Tohei demonstrating in Hawaii
shortly after his arrivalYou see, I had been out drinking until three o’clock in the morning the previous evening, and Sensei knew what condition I had come home in. He said, “Of course the gods aren’t going to enter into a drunken sot like you! If they did they’d all get tipsy!” That’s why he thought they would be able to lift me.

In reality that sort of thing has nothing to do with any gods or spirits. It’s just a matter of having a low center of gravity. I know this and it’s what I teach all my students. It wouldn’t mean anything if only certain special people could do it. Things like that have to be accessible to everyone if they’re to have any meaning.
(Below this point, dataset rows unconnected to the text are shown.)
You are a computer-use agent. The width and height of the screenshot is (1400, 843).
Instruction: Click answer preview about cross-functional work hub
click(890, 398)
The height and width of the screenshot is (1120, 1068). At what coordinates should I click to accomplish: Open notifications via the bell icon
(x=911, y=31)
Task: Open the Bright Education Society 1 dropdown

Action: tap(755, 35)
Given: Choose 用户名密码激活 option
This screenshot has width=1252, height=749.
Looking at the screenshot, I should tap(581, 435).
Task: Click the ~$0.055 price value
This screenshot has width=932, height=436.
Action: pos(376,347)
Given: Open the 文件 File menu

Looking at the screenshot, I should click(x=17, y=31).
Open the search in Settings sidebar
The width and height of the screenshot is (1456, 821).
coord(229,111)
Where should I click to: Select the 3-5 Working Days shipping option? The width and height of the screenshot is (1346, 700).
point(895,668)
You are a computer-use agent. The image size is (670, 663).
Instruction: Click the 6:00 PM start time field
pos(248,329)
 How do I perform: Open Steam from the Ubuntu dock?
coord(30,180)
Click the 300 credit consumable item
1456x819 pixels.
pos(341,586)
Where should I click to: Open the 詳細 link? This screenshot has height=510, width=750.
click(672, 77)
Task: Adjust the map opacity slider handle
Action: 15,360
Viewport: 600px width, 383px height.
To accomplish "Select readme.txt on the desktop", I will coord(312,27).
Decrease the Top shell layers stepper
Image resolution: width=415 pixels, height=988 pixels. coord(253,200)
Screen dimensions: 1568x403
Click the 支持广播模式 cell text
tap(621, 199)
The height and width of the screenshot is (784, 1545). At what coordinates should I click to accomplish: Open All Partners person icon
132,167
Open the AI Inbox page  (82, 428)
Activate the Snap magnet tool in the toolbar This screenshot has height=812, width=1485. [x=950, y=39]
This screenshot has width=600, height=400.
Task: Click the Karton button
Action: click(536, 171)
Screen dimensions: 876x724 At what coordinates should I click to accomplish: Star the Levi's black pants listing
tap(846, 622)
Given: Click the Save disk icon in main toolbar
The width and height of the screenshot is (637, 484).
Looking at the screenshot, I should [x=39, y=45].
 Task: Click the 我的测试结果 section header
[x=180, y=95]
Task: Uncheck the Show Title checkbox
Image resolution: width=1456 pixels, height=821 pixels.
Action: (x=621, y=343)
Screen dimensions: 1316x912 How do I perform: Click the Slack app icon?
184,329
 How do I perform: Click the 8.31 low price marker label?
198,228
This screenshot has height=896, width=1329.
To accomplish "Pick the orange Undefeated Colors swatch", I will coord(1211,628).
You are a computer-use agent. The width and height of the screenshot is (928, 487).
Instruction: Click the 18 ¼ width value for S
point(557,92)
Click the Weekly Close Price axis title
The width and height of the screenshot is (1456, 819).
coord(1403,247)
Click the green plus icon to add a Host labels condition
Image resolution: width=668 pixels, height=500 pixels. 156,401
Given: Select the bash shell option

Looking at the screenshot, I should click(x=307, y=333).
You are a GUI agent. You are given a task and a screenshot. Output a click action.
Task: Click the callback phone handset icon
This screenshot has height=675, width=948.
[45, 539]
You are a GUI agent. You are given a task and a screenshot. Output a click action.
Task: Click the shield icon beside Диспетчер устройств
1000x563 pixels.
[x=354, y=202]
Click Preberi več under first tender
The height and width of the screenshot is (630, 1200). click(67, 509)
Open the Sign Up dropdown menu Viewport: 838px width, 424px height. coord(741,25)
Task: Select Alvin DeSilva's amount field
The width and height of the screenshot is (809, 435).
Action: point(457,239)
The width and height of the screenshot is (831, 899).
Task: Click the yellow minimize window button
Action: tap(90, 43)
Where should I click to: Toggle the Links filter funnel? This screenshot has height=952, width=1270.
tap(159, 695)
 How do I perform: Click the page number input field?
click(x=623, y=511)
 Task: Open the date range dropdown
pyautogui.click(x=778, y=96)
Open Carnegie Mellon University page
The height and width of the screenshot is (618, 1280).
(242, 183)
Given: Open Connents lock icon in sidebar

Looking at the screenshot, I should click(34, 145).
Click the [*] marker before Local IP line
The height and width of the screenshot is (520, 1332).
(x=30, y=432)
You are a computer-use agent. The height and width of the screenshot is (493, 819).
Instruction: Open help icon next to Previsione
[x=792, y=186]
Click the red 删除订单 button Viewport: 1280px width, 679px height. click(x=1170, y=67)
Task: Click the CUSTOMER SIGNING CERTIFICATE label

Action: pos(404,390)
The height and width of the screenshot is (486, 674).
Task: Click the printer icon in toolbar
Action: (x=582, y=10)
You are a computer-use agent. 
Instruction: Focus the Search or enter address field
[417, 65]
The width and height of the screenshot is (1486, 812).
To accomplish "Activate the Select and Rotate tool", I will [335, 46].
People with so-called “supernatural powers” are usually the only ones who can do whatever it is they claim. Others can’t do what they do and they can’t teach what they do, because what they do is not real; it’s fake. Anybody can do the things I teach. They’re alive in aikido techniques just as they are. All you have to know is how to do them correctly, and viewing them as supernatural powers requiring the presence of some god or what have you is a big mistake. I regard it as my responsibility to teach correctly.
My general point about the quote is that it's very difficult to tell when Ueshiba was honestly talking about the gods as opposed to when he was talking about physical aspects of "internal strength" using religious metaphor. If he was freely intermingling religious discussion with comments, say, on how to do things practically, then it's easy to see that many of the current translations are potentially wildly off-point.

In the Chinese views, from which much of the basic pattern is borrowed by the Japanese, it gets worse. The further I progress in these things, the more suspicious I am that the whole ki, acupuncture, TCM, qigong, etc., paradigm is essentially what the Chinese cosmology is based on. Previously I thought there were some unusual and telling cross-overs, but as the number of these has grown over the years I'm being forced to take a different perspective. Generally what I'm saying is that too many of these discussions, in both Japanese and Chinese, are not what they superficially seem(ed) to be.

FWIW

Mike Sigman

Last edited by Mike Sigman : 01-08-2011 at 08:32 AM.